Il y a cependant une exception, que voici. Nous écrivions dans notre premier article :
« … Le Monde qui le 14 novembre 2007 annonçait dans un bref article “la fin du mouvement contre la loi sur l’autonomie”, une loi que l’éditorialiste anonyme du quotidien avait ardemment soutenue. Plus d’un an plus tard le quotidien, grand communicateur de toutes les “réformes” gouvernementales, est confronté à de nouvelles “réformes” dont la plupart poursuivent la grande “rénovation” néo-libérale entreprise par le gouvernement. »
Luc Cédelle relève, dans ces deux phrases, de graves « manquements » :
– Le Monde qui annonçait en titre de l’un de ses articles « la fin du mouvement contre la loi sur l’autonomie » datait du 14 décembre 2007, et non du 14 novembre. Luc Cédelle, magnanime, concède que « les rédacteurs de l’article de l’Acrimed se sont peut-être trompés de bonne foi sur la date de la brève », mais ajoute-t-il, « […] cette erreur ne devrait en aucun cas suffire à les orienter puis à les enferrer dans une mauvaise interprétation du traitement du mouvement de novembre-décembre 2007 par le journal ». Rectifions la date : mais où Luc Cédelle a-t-il vu que par cette phrase d’introduction nous entendions interpréter le traitement du mouvement de novembre-décembre 2007 ?
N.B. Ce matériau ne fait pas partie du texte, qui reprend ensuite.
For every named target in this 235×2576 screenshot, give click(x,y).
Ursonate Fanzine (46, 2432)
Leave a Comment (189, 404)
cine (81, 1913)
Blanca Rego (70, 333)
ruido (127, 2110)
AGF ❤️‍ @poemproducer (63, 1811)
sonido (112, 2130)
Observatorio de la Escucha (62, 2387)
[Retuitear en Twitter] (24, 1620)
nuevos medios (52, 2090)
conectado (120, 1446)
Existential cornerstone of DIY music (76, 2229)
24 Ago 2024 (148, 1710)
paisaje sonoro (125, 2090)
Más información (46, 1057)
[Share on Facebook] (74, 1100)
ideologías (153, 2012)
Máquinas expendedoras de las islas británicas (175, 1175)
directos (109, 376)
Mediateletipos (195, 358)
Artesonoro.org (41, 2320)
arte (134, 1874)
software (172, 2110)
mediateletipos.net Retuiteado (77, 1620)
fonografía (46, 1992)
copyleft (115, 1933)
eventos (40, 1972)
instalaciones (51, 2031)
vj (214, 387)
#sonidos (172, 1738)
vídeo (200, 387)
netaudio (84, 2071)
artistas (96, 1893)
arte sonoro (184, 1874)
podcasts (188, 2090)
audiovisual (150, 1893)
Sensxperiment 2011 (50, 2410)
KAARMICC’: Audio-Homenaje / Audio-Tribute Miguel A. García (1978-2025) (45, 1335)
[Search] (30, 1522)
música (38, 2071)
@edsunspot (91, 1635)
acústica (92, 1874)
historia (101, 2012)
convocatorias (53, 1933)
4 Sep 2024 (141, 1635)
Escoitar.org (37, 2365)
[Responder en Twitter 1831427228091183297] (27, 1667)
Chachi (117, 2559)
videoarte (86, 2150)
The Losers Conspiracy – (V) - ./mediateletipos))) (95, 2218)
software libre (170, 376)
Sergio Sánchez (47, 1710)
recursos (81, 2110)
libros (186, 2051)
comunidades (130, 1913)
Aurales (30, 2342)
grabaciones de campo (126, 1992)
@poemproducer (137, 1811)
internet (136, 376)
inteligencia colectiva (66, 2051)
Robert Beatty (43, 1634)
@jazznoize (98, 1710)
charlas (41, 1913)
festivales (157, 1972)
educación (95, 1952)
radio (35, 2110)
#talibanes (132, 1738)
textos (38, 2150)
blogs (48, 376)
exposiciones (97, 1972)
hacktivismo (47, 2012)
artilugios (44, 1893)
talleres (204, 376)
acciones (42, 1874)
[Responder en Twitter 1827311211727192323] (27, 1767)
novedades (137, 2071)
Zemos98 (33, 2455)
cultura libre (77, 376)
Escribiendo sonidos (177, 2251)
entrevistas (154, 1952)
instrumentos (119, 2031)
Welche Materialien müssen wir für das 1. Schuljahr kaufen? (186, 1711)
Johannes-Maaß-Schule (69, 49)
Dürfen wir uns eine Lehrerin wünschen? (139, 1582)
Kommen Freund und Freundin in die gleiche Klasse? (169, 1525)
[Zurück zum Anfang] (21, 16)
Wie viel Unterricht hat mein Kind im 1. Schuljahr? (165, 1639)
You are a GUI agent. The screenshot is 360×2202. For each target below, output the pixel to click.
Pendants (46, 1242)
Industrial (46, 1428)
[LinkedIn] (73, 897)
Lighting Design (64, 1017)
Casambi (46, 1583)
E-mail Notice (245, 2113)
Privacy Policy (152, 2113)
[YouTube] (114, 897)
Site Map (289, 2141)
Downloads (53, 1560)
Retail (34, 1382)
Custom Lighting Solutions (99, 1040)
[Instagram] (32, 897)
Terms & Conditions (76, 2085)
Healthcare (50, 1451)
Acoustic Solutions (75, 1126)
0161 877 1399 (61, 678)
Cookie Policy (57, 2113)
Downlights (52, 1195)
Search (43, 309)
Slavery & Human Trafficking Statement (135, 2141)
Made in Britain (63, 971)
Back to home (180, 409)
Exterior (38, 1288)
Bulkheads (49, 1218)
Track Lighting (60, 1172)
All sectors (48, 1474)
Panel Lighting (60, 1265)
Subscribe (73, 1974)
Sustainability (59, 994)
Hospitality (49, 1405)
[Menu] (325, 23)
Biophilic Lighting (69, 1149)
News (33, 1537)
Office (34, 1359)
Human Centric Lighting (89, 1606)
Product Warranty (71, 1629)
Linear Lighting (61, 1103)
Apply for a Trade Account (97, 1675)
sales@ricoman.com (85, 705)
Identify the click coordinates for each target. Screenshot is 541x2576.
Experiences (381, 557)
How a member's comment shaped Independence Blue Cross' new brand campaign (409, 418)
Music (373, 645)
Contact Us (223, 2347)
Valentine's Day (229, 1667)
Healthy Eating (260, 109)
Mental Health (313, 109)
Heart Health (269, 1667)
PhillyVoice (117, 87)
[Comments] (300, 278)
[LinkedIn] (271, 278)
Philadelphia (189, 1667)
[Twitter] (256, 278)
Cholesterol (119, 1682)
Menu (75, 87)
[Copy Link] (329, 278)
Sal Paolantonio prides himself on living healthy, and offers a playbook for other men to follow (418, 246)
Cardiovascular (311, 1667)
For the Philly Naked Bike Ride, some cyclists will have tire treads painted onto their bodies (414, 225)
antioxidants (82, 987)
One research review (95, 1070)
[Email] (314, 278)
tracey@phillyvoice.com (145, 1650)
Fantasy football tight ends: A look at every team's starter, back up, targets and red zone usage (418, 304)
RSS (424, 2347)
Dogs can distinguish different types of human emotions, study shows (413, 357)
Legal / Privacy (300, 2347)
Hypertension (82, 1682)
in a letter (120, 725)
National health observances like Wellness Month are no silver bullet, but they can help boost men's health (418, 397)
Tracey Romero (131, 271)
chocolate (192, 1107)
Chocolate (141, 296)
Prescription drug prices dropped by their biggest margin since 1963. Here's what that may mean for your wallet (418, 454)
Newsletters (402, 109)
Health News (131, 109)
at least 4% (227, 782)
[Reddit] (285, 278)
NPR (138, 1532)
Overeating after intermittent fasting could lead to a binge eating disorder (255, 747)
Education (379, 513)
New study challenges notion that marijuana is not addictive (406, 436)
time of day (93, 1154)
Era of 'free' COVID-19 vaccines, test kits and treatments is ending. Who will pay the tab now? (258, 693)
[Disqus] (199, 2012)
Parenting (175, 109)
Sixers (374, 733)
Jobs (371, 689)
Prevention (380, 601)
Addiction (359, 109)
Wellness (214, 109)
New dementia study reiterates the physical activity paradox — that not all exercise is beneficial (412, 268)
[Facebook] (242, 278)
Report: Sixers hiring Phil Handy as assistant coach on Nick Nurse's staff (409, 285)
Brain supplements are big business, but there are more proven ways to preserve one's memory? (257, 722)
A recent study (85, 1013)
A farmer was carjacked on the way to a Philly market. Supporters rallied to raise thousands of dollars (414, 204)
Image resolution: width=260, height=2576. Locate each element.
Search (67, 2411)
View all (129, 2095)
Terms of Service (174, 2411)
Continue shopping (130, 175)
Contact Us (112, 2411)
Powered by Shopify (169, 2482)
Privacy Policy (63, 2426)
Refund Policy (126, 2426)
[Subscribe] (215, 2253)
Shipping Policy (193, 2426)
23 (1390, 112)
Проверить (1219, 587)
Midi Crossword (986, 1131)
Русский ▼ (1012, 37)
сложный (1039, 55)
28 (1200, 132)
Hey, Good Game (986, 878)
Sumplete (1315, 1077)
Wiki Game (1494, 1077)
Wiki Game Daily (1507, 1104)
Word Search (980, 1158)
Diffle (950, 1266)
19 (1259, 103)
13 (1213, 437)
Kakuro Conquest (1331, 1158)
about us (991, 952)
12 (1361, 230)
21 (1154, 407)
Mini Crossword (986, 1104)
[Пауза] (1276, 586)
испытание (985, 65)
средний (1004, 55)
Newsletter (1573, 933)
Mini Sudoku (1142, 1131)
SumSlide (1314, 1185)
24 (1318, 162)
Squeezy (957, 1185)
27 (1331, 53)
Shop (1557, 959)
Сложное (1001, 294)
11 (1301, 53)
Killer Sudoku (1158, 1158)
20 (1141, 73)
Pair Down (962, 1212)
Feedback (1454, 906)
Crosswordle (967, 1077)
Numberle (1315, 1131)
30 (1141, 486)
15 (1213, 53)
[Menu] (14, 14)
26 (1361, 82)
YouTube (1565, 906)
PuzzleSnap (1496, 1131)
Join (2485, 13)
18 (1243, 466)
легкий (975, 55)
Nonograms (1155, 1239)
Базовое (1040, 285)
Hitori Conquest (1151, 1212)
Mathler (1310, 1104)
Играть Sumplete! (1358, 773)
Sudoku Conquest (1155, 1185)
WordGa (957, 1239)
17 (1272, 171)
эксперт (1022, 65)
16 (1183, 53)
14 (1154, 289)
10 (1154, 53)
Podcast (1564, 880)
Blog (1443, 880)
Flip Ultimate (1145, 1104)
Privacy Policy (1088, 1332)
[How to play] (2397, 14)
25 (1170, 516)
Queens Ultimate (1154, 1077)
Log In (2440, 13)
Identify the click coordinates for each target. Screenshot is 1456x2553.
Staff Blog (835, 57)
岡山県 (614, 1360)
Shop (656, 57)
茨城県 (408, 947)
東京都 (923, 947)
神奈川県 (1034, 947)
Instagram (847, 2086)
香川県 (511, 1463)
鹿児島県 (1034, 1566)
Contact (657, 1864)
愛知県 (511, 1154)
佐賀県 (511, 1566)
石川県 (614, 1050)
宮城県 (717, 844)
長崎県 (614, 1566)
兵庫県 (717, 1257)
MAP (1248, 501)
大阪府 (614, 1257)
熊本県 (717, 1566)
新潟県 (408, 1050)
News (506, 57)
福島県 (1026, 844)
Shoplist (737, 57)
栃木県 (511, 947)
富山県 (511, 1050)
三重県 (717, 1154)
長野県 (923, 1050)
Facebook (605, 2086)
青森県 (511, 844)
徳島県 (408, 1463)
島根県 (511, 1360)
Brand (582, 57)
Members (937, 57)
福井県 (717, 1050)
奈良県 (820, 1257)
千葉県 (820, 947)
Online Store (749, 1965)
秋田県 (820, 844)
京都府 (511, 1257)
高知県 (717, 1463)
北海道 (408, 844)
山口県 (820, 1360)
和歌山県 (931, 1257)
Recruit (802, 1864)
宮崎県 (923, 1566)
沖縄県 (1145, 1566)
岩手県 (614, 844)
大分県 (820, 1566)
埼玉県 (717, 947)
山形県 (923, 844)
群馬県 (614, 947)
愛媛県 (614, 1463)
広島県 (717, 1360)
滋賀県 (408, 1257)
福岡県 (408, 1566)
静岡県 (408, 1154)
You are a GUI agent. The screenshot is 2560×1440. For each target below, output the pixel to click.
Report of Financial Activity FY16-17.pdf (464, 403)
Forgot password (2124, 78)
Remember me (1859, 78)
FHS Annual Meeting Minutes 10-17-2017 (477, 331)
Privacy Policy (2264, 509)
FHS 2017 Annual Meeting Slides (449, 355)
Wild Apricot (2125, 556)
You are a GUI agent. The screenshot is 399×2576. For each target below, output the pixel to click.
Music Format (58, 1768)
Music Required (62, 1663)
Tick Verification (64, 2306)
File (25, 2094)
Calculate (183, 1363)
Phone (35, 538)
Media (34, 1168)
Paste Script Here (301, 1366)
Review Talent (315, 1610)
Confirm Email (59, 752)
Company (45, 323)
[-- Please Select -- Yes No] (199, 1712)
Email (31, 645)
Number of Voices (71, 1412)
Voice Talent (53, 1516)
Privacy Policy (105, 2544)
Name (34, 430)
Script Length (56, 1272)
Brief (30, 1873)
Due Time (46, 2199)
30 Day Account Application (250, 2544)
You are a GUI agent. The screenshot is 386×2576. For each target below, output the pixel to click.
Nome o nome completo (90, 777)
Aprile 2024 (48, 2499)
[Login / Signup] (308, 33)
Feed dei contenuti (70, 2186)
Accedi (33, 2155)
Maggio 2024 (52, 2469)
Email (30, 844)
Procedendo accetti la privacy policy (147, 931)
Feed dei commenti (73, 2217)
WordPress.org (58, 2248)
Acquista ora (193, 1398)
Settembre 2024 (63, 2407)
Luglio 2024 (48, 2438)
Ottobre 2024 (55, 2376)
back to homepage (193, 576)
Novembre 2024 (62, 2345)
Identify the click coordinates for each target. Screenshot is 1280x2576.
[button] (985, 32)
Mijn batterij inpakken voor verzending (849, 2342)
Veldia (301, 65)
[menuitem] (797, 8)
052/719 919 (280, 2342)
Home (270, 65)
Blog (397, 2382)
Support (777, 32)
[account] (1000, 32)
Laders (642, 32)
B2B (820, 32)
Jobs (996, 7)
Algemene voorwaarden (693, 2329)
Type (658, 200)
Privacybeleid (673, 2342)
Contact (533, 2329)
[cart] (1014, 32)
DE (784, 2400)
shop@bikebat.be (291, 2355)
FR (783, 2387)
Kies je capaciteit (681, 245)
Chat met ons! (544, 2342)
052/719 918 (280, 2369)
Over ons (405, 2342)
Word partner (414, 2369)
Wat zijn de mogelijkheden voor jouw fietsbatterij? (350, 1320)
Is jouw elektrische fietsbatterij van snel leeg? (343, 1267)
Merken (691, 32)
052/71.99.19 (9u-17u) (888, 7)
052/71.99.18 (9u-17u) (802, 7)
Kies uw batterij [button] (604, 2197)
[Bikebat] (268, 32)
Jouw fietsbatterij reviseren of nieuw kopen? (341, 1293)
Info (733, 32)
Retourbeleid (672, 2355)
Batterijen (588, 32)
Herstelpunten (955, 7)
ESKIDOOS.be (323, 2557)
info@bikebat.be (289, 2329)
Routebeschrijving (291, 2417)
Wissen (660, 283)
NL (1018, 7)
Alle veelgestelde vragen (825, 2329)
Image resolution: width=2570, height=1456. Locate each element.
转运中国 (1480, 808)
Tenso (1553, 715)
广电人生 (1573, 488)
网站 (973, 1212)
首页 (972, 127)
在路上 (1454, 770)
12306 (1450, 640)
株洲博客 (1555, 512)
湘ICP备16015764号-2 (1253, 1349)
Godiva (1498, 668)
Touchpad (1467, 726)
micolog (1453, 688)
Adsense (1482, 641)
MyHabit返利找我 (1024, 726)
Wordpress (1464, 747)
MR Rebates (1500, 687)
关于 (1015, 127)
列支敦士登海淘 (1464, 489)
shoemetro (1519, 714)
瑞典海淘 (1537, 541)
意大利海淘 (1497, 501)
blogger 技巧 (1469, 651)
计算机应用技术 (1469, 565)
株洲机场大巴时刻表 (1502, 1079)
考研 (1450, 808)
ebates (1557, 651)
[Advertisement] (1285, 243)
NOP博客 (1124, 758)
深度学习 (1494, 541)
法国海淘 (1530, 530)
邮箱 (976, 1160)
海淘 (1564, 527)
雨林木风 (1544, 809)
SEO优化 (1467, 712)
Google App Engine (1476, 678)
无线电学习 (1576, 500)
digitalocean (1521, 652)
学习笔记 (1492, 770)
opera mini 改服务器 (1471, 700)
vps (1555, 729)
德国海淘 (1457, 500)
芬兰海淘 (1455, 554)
– Notre forfait le plus grave, selon Luc Cédelle, est commis dans la deuxième phrase où, parlant de toutes les « réformes » de l’Université sans le préciser, nous laissions entendre que Le Monde soutient toutes les réformes du gouvernement quel qu’en soit l’objet. Précisons la formulation, au cas où d’autres inattentifs lecteurs n’auraient pas compris !
Rectifier une date, préciser une formulation : c’est bien le moins que nous devions faire [6]. Sans omettre de remercier, une fois encore, Luc Cédelle – mais, cette fois, avec un peu d’ironie – de nous avoir ainsi aidés à nous corriger...
… sans rien retirer de l’ensemble de nos analyses.